Write the next few paragraphs of the text on cementing oil and gas wells, continuing after its final sentence.
#### SOURCE TEXT ####
A considerable number of studies have been conducted to address the problem of inter-casing pressure and fluid crossflows in oil and gas wells. However, this issue remains relevant not only in Kazakhstan but also worldwide [5, 6]. Measures aimed at eliminating poor zonal isolation associated with inter-casing flows typically involve shutting in the operating well and using kill fluids, which may negatively affect well productivity. In addition, remedial operations require significant time and financial resources [5, 6–8].

Gas migration, inter-casing pressure, and behind-casing fluid flows are often the result of poor-quality cementing, which requires careful attention during the selection and design of cement slurry systems. The proper formulation of cement slurries is therefore critically important.The primary objective of well cementing is to create a hermetic wellbore barrier that maintains its integrity throughout the entire operational life of the well. If the integrity of the wellbore is compromised, particularly in the productive formation interval, subsequent well stimulation methods aimed at improving well productivity may become ineffective.

Unfortunately, after hardening, the cement sheath is subjected to various mechanical and thermal loads that may lead to cracking and, consequently, to the loss of wellbore integrity. Such loads may occur during drilling operations when drill bits and drilling tools impact the casing walls while drilling out the cement plug and during subsequent deepening of the well; during casing running; during casing pressure testing; during well perforation; and during hydraulic fracturing operations. In addition, thermal loads may arise during cement hydration, thermal cycling of formations, and during the injection of steam, hot water, or cold water into the reservoir [12]. Undoubtedly, these loads can lead to the formation of cracks in the cement sheath, particularly in the productive formation interval. The consequences of this problem include gas migration, inter-casing pressure, and a decrease in the effectiveness of enhanced oil and gas recovery methods. It is estimated that inter-casing pressure occurs in more than 30% of wells worldwide. Furthermore, the complexity of this issue is associated with the inaccessibility of such cracks, which significantly complicates subsequent well repair operations or secondary cementing.

 

Figure 1. Schematic representation of potential leakage pathways along the wellbore: (a) between the cement and the outer surface of the casing; (b) between the cement and the inner surface of the casing; (c) through the cement sheath; (d) through the casing; (e) through cracks in the cement; (f) between the cement and the formation.

 

Many researchers focus in their studies on the proper selection of cement slurry formulations and on the cementing process after slurry placement. However, it is also important to emphasize the significance of efficient displacement and pre-circulation prior to cement slurry placement (Figure 2) [10].

During pre-cementing circulation, drilling fluid remains in the annular space and is subsequently displaced by spacer fluids and cement slurry. However, two main problems may arise during this circulation process. The first problem is related to complications caused by the incompatibility of technological fluids, which can lead to loss of circulation [10]. The second problem is the incomplete displacement of drilling fluid, which may result in the absence of cement sheath behind the casing and the formation of channels between the cement and the casing or between the cement sheath and the formation.

Figure 2. Onset of cement slurry circulation loss [10].

 

If cement slurries are incompatible with drilling fluids [11], contact between the cement slurry and the drilling fluid may lead to the formation of a highly viscous mass that prevents further displacement of fluids in the annular space. As a result, operational problems may occur, including accidents or incomplete cement slurry placement in the annulus up to the required height. To prevent such problems, preliminary flushing using intermediate fluids, commonly referred to as spacer fluids, is applied [12]. As intermediate fluids, chemical solutions that do not contain suspended solids may be used, as well as spacer fluids containing solid additives mixed to achieve different densities.
#### DATA EXCERPTS ####
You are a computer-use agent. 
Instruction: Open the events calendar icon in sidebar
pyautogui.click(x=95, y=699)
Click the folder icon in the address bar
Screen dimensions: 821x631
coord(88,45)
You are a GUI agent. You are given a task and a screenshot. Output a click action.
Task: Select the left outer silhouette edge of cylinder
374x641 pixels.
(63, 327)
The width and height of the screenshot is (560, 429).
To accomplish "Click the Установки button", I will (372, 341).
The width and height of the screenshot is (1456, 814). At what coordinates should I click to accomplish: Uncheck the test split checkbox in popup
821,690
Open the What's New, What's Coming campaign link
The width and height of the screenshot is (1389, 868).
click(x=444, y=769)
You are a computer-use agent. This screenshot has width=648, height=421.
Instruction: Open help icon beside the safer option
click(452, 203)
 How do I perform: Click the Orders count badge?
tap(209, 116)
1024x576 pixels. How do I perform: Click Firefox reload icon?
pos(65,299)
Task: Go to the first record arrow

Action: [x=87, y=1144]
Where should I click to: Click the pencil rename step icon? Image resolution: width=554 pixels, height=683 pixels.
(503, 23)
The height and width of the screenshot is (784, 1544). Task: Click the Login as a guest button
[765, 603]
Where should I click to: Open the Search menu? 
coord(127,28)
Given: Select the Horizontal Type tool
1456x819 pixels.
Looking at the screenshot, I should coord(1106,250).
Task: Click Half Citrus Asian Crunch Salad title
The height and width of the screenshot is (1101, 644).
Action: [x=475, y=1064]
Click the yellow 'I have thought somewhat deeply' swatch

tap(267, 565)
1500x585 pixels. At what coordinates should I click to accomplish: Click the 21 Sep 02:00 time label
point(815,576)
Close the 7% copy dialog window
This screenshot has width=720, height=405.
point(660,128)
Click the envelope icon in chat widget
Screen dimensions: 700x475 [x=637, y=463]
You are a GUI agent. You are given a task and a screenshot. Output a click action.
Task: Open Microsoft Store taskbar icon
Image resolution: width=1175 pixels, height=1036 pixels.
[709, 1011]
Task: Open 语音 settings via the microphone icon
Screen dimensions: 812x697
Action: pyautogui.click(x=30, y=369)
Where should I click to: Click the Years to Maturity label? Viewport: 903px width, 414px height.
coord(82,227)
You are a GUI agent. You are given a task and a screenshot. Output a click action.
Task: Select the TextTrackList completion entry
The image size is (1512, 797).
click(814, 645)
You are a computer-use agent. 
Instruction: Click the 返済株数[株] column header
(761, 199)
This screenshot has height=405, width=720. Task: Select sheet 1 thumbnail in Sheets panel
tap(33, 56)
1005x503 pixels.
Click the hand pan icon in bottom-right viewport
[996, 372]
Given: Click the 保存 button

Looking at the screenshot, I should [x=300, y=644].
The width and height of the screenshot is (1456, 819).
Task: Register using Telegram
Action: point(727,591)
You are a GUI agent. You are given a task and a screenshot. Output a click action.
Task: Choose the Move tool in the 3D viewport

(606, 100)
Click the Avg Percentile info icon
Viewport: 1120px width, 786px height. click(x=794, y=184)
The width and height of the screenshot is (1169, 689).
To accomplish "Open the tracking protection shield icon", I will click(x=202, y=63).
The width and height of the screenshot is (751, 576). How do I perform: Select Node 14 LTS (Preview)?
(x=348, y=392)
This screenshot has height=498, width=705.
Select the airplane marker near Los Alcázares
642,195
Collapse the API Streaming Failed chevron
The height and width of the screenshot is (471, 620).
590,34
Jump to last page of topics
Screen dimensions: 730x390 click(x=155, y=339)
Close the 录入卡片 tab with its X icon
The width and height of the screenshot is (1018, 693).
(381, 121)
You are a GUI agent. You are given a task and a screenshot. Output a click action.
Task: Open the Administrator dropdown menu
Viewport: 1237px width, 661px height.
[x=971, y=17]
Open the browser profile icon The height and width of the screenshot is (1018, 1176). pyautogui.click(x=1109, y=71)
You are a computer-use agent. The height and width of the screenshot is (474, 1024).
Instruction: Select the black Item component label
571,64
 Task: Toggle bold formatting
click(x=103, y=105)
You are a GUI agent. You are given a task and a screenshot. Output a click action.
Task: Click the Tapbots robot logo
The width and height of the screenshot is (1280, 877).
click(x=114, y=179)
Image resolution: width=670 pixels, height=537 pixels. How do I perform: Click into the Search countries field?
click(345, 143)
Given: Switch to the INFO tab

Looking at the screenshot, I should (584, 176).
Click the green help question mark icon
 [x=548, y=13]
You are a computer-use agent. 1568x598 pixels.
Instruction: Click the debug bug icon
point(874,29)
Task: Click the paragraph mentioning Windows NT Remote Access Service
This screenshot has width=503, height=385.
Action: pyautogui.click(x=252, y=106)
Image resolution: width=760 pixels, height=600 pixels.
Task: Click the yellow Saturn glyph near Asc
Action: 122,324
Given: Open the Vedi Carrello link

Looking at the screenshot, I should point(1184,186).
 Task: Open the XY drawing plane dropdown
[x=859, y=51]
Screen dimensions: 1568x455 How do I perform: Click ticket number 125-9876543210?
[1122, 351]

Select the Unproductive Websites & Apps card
####
### TASK ANSWER
If drilling fluids were fully compatible with cement slurries, the use of spacer fluids could potentially be avoided [11]. Studies conducted by several authors in this area have reported positive results [13–15]. However, drilling fluids may be either water-based or hydrocarbon-based, which are often incompatible with cement slurries and conventional spacer fluids.Despite their advantages in preserving the reservoir properties of productive formations and their promising application in drilling operations, oil-based drilling fluids present additional challenges. In particular, they tend to form a film or filter cake on the wellbore surface, which reduces the adhesion of the cement sheath to the surrounding surfaces. As a result, the use of effective spacer fluids becomes essential when oil-based drilling fluids are employed [16–17].

Oil-based drilling fluids consist of oil as the continuous phase and water as the dispersed phase, combined with emulsifiers, wetting agents, and gelling agents. Various hydrocarbon liquids may be used as the oil phase, including diesel fuel, kerosene, fuel oil, selected crude oil, or mineral oil; however, in practice diesel or kerosene are most commonly used [12]. Such drilling fluids are characterized by high drilling rates, reduced torque and drag on the drill string, and a lower risk of differential sticking. This type of drilling fluid can also be used as a completion and workover fluid, as a spotting fluid for freeing stuck pipe, and as a packer or casing fluid. Oil-based drilling fluids are particularly effective when drilling reactive shale formations, such as “gumbo” shales.

The density of the drilling fluid can be adjusted within the range of approximately 7–22 lb/gal. Although these fluids are sensitive to temperature, they do not undergo dehydration as water-based drilling fluids do. They also do not have strict limitations on the concentration of drilled solids. The water phase should be maintained at a pH above 7, and the stability of the emulsion depends on the alkalinity of the system [18]. Oil-based drilling fluids are also commonly referred to as invert emulsion drilling fluids. In such systems, the dispersed phase typically consists of an aqueous solution containing various salts to maintain wellbore stability during drilling. Surfactants are used to ensure the stability of the emulsion.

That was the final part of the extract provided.